A Drop of Black vs S 1000-N
A Drop of Black (Cloverdale Paint) and S 1000-N (NCS) come from different manufacturers. A Drop of Black reads as green-white, while S 1000-N reads as grey — two distinct hue families, not close cousins. The 3-point LRV gap — 77 for A Drop of Black vs 74 for S 1000-N — means A Drop of Black will open up a space more effectively. A ΔE of 1.8 puts them in subtle territory — distinguishable in direct comparison, less so from across a room. Below you'll find 2 real-room photo comparisons where both colors appear side by side, plus 5 simulated room previews.
A Drop of Black vs S 1000-N in Real Spaces
2 real rooms side by side. A Drop of Black and S 1000-N are close enough that the difference can be hard to judge from a chip alone — these photos show how each reads at scale, across different spaces and lighting conditions.
Living Room
A living room wall sees more varied light than almost any other surface in the house, which makes the choice between these two more nuanced than a chip suggests. A Drop of Black reads slightly lighter here — a subtle but real difference in how open the space feels.
Dining Room
Dining rooms often rely on warm incandescent or candlelight, which flatters warm undertones and mutes cool ones.
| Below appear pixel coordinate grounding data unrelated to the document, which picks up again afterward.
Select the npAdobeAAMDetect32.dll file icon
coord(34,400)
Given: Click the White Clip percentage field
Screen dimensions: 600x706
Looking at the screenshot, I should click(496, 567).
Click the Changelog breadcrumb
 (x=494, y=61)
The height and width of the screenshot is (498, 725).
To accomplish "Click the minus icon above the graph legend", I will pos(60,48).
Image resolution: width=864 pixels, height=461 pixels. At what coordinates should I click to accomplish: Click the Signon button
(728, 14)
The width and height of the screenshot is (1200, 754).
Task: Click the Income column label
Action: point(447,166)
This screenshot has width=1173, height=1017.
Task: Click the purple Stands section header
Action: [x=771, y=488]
The brightness difference is modest but present — A Drop of Black gives the walls a little more lift.
Color Details
A Drop of Black vs S 1000-N Simulated Comparison
5 simulated room previews — drag the slider on each to see A Drop of Black on one side and S 1000-N on the other.
Digital color is approximate. These simulations are generated from the manufacturer's hex values and overlaid on grayscale room photos — your screen's calibration, brightness, and viewing angle all affect how they render. Before committing to either color, test physical samples in your own space under the light you actually live with.
More A Drop of Black comparisons
See how A Drop of Black stacks up against other well-photographed colors across different brands and tones.